§ **Exercise aim**:
Using the records that follow, tally the lines containing the word "Trigger" and state only the count.

§ **Dataset records**:

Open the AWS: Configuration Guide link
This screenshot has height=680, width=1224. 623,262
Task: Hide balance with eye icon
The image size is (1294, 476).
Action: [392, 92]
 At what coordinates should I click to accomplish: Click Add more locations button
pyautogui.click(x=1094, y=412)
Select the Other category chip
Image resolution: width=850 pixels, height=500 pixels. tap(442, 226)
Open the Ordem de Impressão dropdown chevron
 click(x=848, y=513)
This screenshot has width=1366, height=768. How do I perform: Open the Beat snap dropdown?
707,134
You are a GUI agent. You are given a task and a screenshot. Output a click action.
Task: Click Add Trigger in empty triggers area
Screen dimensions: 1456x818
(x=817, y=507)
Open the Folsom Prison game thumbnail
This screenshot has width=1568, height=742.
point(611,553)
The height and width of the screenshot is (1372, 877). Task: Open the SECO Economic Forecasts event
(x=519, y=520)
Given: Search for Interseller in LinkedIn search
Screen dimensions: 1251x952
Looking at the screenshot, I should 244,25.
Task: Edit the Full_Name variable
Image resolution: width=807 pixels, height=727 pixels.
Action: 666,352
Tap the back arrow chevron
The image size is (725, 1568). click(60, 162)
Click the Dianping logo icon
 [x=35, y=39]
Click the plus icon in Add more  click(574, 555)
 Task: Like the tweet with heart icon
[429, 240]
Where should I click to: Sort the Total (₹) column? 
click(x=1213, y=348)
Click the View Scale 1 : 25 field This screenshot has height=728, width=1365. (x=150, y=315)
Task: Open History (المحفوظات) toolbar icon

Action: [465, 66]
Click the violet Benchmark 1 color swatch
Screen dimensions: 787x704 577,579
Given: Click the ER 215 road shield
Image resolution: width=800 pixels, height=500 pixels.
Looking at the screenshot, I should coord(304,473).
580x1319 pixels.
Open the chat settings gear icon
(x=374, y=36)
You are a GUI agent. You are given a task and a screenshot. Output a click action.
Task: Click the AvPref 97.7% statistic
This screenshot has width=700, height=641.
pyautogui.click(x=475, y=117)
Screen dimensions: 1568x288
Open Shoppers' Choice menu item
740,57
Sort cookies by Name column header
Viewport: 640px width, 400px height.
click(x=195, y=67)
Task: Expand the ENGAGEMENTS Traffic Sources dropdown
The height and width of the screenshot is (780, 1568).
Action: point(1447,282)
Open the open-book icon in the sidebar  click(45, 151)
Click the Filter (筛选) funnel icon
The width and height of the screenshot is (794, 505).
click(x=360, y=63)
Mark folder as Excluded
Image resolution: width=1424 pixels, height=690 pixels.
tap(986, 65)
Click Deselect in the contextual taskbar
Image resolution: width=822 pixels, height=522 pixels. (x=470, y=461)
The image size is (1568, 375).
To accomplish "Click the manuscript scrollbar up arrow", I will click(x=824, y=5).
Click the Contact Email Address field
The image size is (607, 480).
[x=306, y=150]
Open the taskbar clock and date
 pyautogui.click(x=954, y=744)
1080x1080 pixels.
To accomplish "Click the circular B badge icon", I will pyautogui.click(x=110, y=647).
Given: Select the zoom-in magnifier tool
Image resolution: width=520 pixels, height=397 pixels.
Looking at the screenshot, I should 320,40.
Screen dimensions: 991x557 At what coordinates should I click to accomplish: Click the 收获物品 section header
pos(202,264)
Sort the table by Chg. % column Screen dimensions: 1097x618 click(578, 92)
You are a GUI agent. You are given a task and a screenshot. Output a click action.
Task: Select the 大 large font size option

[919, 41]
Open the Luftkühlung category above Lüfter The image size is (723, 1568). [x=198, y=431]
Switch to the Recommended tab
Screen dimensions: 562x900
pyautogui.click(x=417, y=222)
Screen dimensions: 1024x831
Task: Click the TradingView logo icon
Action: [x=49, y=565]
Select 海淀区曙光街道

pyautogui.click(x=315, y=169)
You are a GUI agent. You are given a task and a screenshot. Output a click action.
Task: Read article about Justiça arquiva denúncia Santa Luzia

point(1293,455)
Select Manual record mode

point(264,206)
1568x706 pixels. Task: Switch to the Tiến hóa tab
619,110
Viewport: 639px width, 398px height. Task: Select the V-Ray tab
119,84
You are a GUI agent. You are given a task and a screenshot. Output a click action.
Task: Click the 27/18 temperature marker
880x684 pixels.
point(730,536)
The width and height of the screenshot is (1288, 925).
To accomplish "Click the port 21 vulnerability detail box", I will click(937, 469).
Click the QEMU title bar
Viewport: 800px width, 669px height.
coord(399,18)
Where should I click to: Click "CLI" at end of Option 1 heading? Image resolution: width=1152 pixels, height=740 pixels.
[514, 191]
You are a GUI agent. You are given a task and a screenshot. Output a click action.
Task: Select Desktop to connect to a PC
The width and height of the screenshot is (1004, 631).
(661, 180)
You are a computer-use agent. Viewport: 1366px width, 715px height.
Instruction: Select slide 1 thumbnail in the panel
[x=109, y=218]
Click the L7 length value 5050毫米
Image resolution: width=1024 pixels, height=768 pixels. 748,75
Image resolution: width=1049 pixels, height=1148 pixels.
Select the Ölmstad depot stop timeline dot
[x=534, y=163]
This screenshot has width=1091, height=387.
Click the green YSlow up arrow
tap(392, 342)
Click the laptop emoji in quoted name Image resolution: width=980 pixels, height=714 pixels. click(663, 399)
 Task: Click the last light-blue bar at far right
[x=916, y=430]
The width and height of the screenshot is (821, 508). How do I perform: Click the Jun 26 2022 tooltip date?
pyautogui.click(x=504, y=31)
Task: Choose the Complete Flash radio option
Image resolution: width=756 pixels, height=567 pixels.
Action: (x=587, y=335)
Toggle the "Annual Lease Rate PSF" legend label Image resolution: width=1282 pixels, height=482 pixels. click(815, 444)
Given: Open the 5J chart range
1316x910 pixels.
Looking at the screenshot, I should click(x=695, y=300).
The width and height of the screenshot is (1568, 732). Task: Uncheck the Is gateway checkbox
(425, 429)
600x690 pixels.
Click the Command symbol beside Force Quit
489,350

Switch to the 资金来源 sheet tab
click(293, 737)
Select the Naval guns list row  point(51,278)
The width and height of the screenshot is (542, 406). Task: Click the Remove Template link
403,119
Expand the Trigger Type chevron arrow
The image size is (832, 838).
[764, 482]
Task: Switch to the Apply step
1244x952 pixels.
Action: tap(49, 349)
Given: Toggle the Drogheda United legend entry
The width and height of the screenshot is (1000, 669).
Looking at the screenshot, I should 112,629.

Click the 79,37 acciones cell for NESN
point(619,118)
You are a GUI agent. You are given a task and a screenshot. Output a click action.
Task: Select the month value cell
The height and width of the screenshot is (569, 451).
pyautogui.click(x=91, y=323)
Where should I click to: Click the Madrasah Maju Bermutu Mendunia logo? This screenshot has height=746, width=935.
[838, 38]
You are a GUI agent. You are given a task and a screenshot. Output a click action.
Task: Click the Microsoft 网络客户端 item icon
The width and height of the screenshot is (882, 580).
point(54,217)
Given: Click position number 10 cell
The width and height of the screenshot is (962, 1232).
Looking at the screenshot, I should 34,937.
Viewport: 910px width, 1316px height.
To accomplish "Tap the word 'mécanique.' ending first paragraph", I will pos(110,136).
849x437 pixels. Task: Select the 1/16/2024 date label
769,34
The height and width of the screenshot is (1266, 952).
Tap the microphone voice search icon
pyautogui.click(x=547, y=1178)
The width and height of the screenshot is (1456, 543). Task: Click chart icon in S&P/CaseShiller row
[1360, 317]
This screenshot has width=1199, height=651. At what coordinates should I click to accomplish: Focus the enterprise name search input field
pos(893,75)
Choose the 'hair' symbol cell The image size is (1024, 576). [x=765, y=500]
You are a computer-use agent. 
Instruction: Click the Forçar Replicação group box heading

§ **Answer to this exercise**:
2